Sumita D. Paul, MD, MPH; Karen M. Kuntz, ScD; Kim A. Eagle, MD; Milton C. Weinstein, PhD

Arch Intern Med. 1994;154(10):1143-1149.


Abstract

Background
Chronic heart failure is associated with a poor prognosis and reduced survival rates. The addition of vasodilator drug therapy to conventional therapy for congestive heart failure has resulted in improved survival.

Methods
Adopting a societal viewpoint, we designed a decision analytic model to analyze the costs and effectiveness of three therapies available for the treatment of congestive heart failure: standard therapy (digoxin and diuretic therapy) plus (1) no vasodilator agents, (2) hydralazine hydrochloride—isosorbide dinitrate combination, and (3) enalapril. In addition, we performed sensitivity analyses to determine which model variables were influential in determining incremental cost-effectiveness ratios (cost of drug, cost of hospitalization, efficacy of agents, etc). We used data from three major randomized controlled trials to estimate treatment efficacy, mortality rates, and hospitalization rates.

Results
An additional year of life gained by a patient receiving hydralazine-isosorbide combination therapy compared with standard therapy required an additional expense (incremental cost-effectiveness ratio) of $5600. Compared with the hydralazine-isosorbide combination therapy, the incremental cost-effectiveness ratio for enalapril therapy was $9700 per year of life saved. These results were insensitive to wide variations in our baseline assumptions.

Conclusions
The cost per year of life saved by vasodilator therapy is much lower than that of other accepted medical therapies. Although the cost per year of life saved for hydralazine-isosorbide combination therapy is lower than that for enalapril therapy, enalapril therapy saves more lives, and the incremental cost of enalapril therapy is justified by the added benefits.

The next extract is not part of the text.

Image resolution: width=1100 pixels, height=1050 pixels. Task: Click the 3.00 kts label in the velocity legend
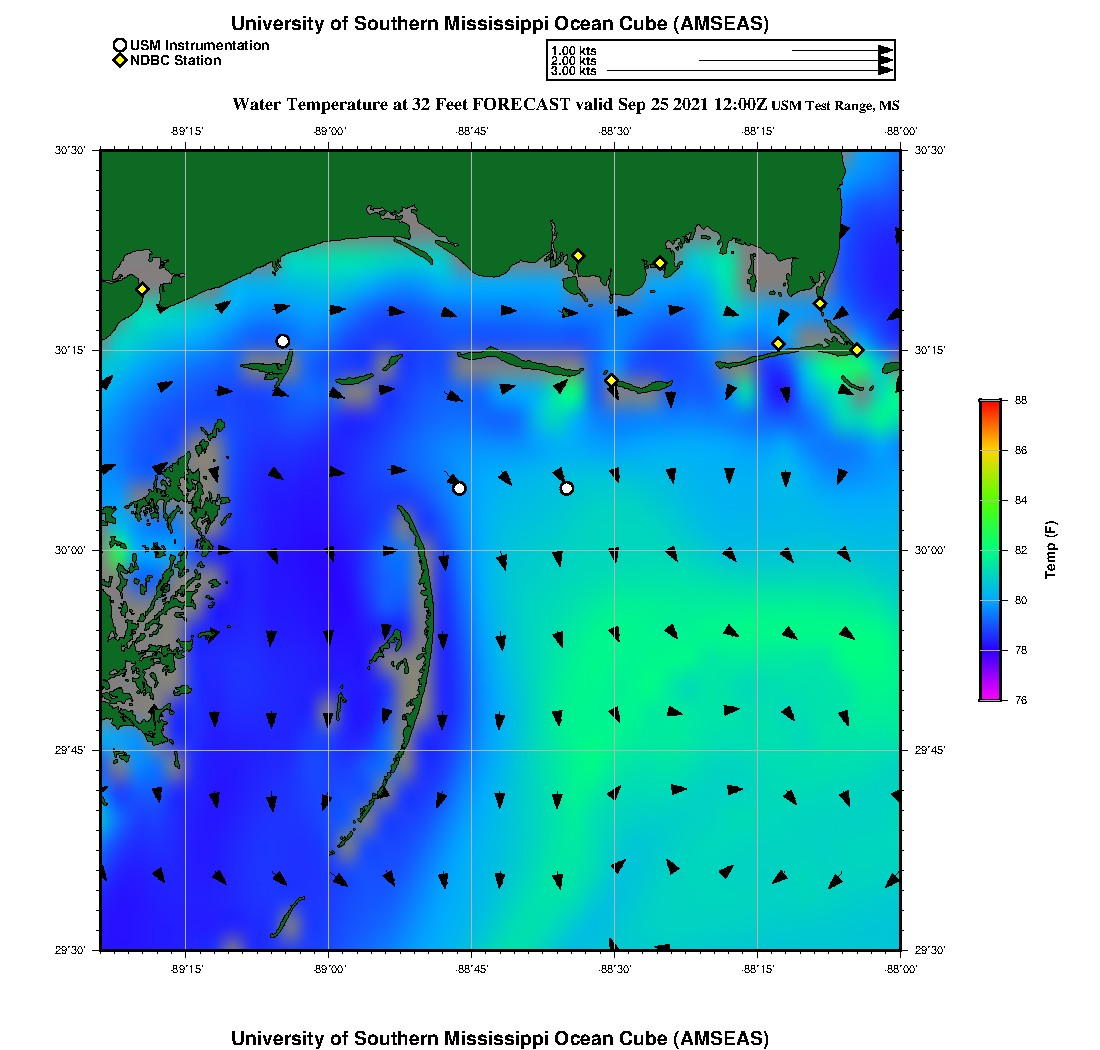pos(573,71)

(Arch Intern Med. 1994;154:1143-1149)



Author Affiliations

From the Cardiac Unit, Department of Medicine, Massachusetts General Hospital and Harvard Medical School (Drs Paul and Eagle), the Department of Clinical Epidemiology, Brigham and Women's Hopsital (Dr Kuntz), and the Department of Health Policy and Management, Harvard School of Public Health (Dr Weinstein), Boston.